TO DO
Write down exactly what lies from the line containing "Instruction: Collapse the" to the end of the records, inclusive, and omit the pictures.

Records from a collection
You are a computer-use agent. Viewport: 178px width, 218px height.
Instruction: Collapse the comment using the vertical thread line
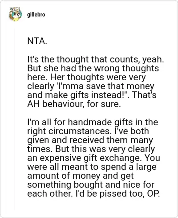pyautogui.click(x=15, y=116)
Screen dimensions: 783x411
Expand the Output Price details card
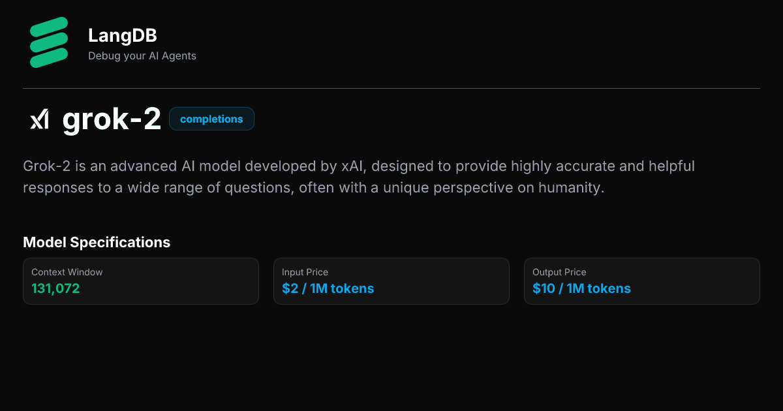coord(641,281)
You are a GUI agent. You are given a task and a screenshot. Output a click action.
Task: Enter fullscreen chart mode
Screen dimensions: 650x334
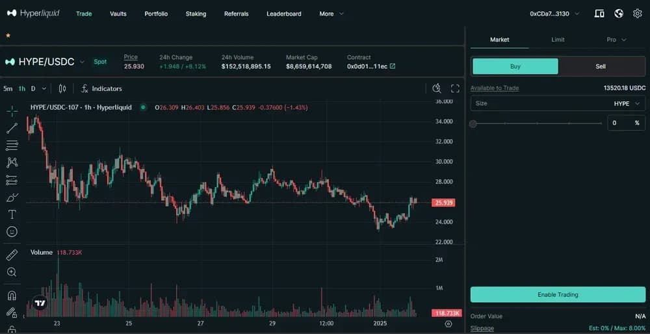(455, 88)
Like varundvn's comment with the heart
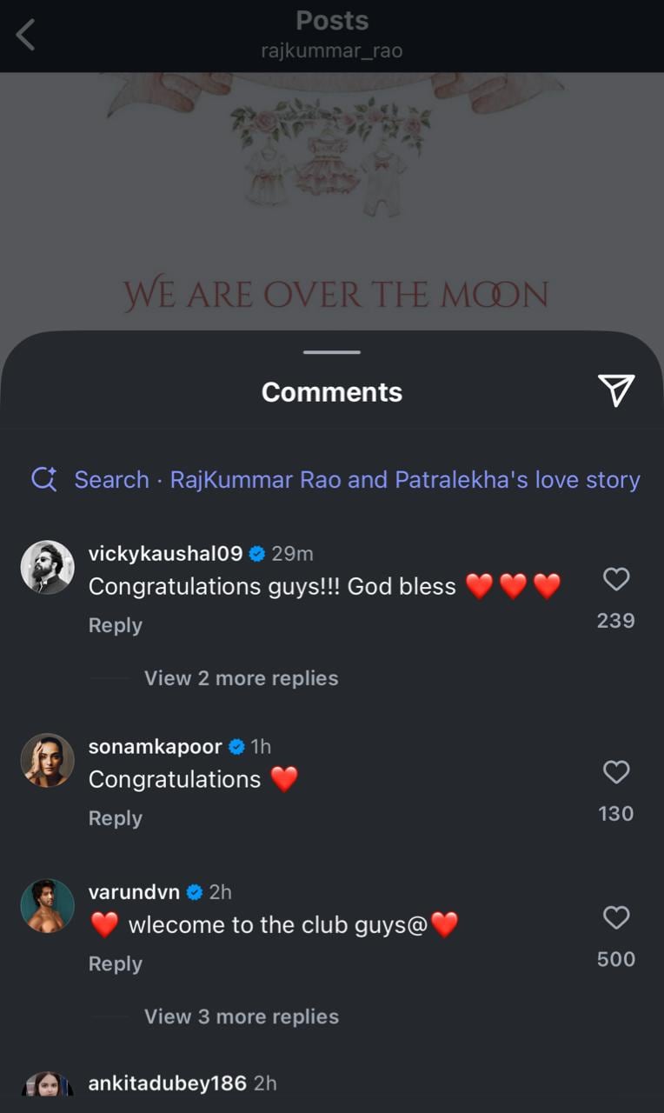The image size is (664, 1113). pos(616,917)
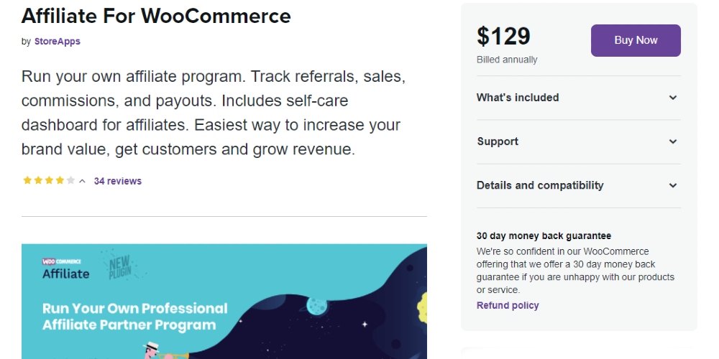This screenshot has width=719, height=359.
Task: Click the Details and compatibility heading
Action: 540,185
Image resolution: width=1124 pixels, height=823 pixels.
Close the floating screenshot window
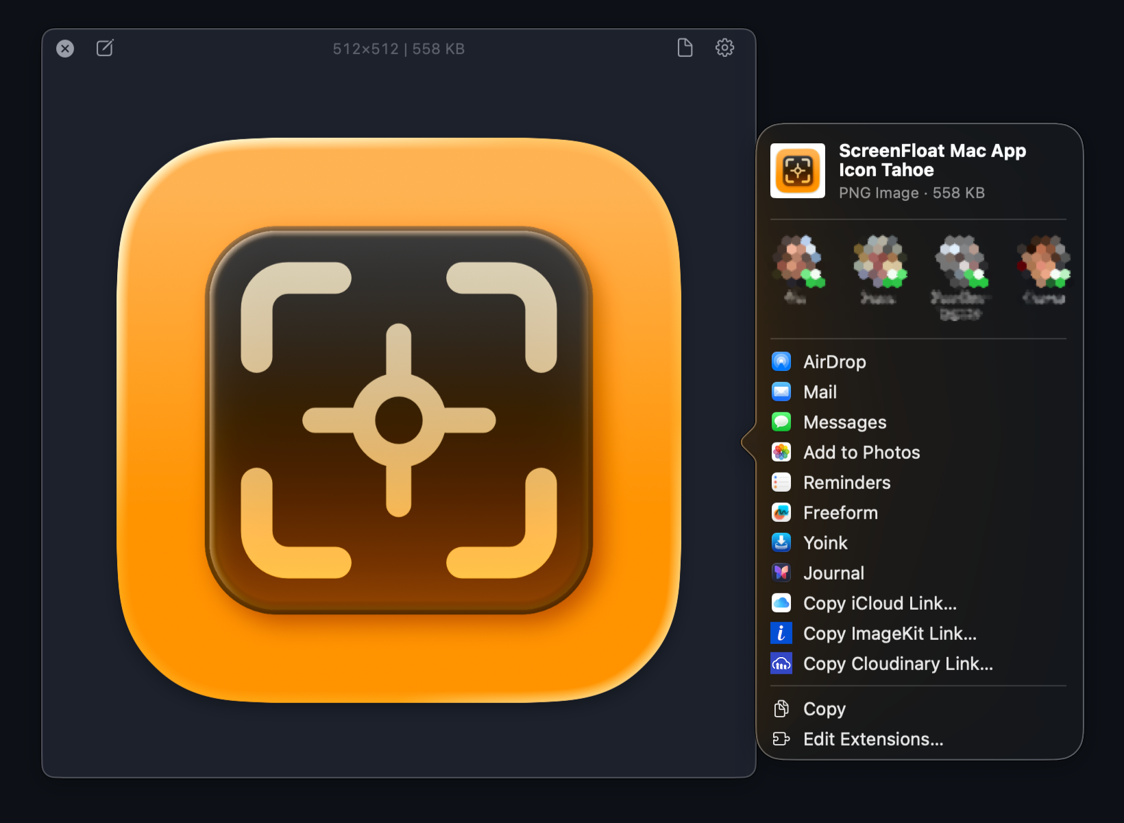coord(65,48)
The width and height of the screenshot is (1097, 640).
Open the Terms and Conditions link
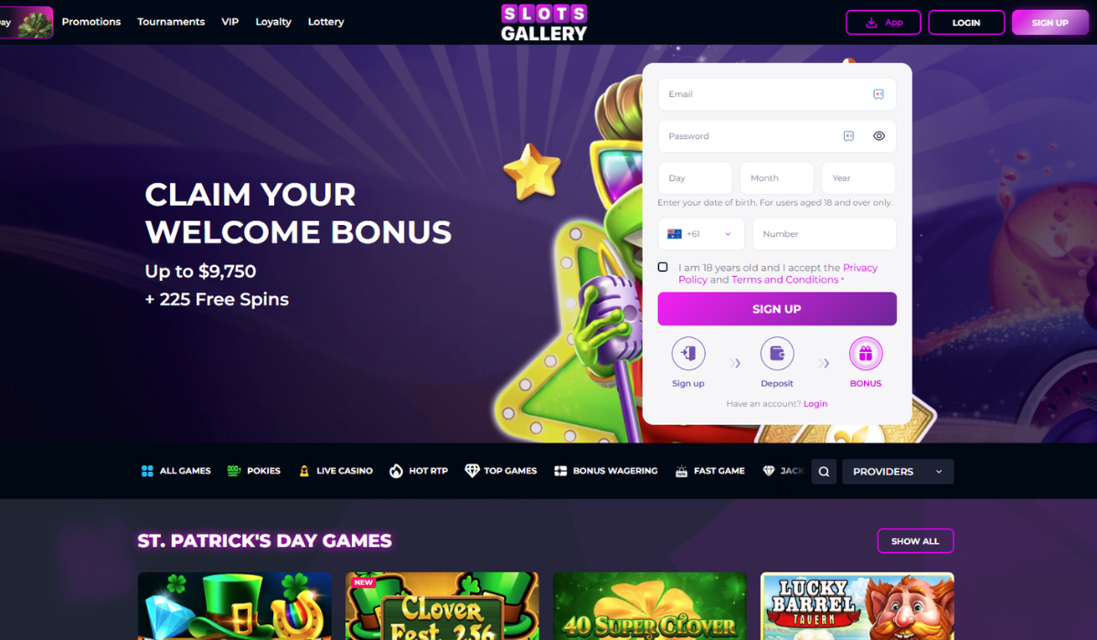pyautogui.click(x=785, y=280)
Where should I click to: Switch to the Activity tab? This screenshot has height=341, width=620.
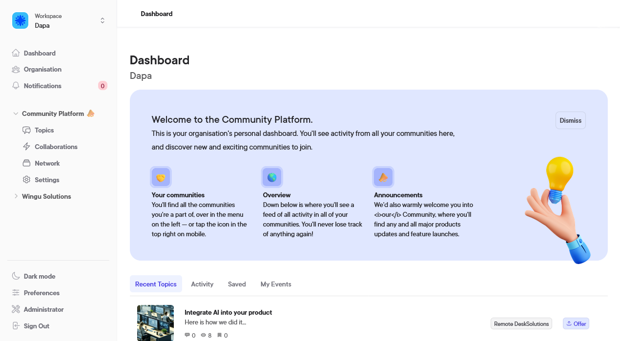pos(202,284)
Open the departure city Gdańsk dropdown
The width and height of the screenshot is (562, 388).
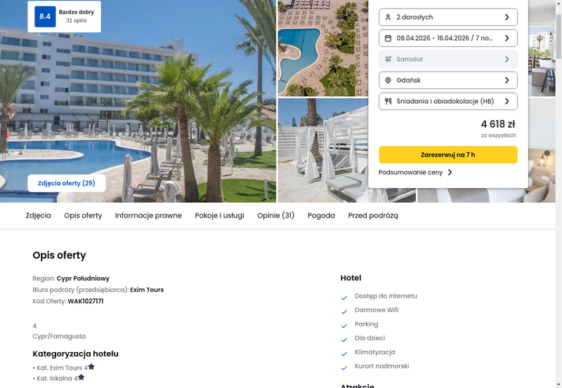pos(448,80)
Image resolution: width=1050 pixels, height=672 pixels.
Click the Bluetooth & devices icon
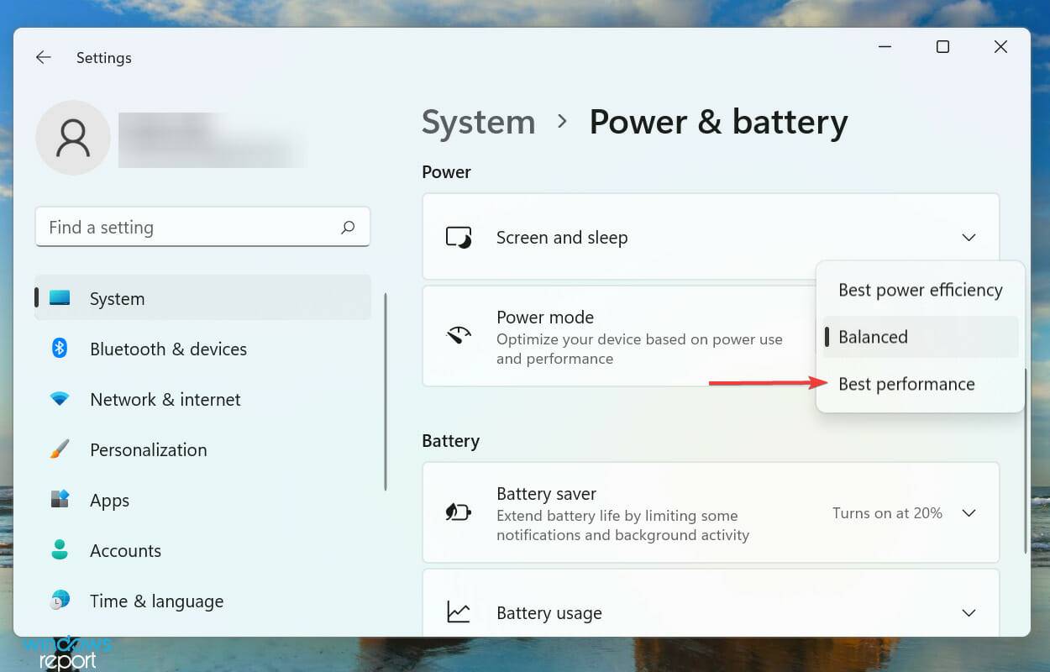coord(60,349)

EXERCISE SOLUTION
Instruction: Collapse the comment using the vertical thread line
pyautogui.click(x=15, y=116)
Screen dimensions: 783x411
Expand the Output Price details card
coord(641,281)
You are a GUI agent. You are given a task and a screenshot. Output a click action.
Task: Enter fullscreen chart mode
Screen dimensions: 650x334
(455, 88)
Like varundvn's comment with the heart
The image size is (664, 1113). pos(616,917)
This screenshot has width=719, height=359.
Task: Click the Details and compatibility heading
Action: 540,185
Image resolution: width=1124 pixels, height=823 pixels.
Close the floating screenshot window
coord(65,48)
The width and height of the screenshot is (1097, 640).
Open the Terms and Conditions link
pyautogui.click(x=785, y=280)
Where should I click to: Switch to the Activity tab? This screenshot has height=341, width=620.
pos(202,284)
Open the departure city Gdańsk dropdown
The width and height of the screenshot is (562, 388).
pos(448,80)
Image resolution: width=1050 pixels, height=672 pixels.
Click the Bluetooth & devices icon
coord(60,349)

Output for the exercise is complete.